Eats small fish and invertebrates, including mullet, groupers, theraponids, jacks, mojarras, slipjaws, wrasses, surgeonfish, sillaginids, cuttlefish, squid, octopi, shrimp, and manis shrimp. Not an extremely dangerous species because of its small size and general timidity when approached by divers in unbaited situations, but definitely a hazard to spearfishers and to people wading in the water. It is often quite inquisitive when divers enter the water, but can be usually driven off. It often becomes aggressive when speared fish are about, which may be exacerbated by the presence of competing sharks, and will rush in to take wounded fish or baits, although in general it is less aggressive in this sort of activity than the grey reef shark (Carcharhinus amblyrhynchos). It must be ranked as a dangerous species because it is the shark most commonly encountered by people in the tropical Indo-Pacific, and has definitely been responsible for several unprovoked and provoked attacks on people (none fatal and most without major injury to people). Its danger is somewhat qualified by the nature of its attacks, primarily on people wading in shallow water. Most blacktip attacks appear to be 'mistaken identity' attacks, made on the legs of people the shark may be mistaken for its ordinary small, non-mammalian prey. Randall and Helfman (1973) mote that Marshall Islanders swim rather than wade across shallow island passes to avoid blacktip attacks on their legs, and suggest that people who see an approaching blacktip while wading in shallow water and have nothing to defend themselves with should consider submerging as much of their body as possible to scare off the shark.
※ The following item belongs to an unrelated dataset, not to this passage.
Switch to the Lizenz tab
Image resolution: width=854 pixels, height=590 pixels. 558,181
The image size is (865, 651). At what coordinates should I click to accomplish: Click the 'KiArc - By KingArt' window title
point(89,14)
Enemies of this species include large groupers and probably other sharks.

Size:
Maximum less than 200 cm, one specimen reported as 180 cm (an unusually large adult male), but most adults less than 160 cm; males maturing at 91 to about 100 cm and reaching 180 cm (most adult males up to 134 cm), females maturing between 96 and 112 cm and reaching 131 cm; size at birth between 33 to 52 cm.

Interest to Fisheries:
Apparently regularly caught in fisheries where this common inshore shark occurs, including off of India and Thailand; but details of its utilization and gear used are lacking.

Remarks:
Carcharias playfairi is synonymized with this species following Bass, D'Aubrey and Kistnasamy (1973). See Boeseman (1960) and Garrick (1982) for the nomenclatural history of Squalus commersoni.

Type material:
Holotype: Museum National d'Histoire Naturelle, Paris, MNHN 1129, 590 mm immature male. Type Locality: Waigeo Islands.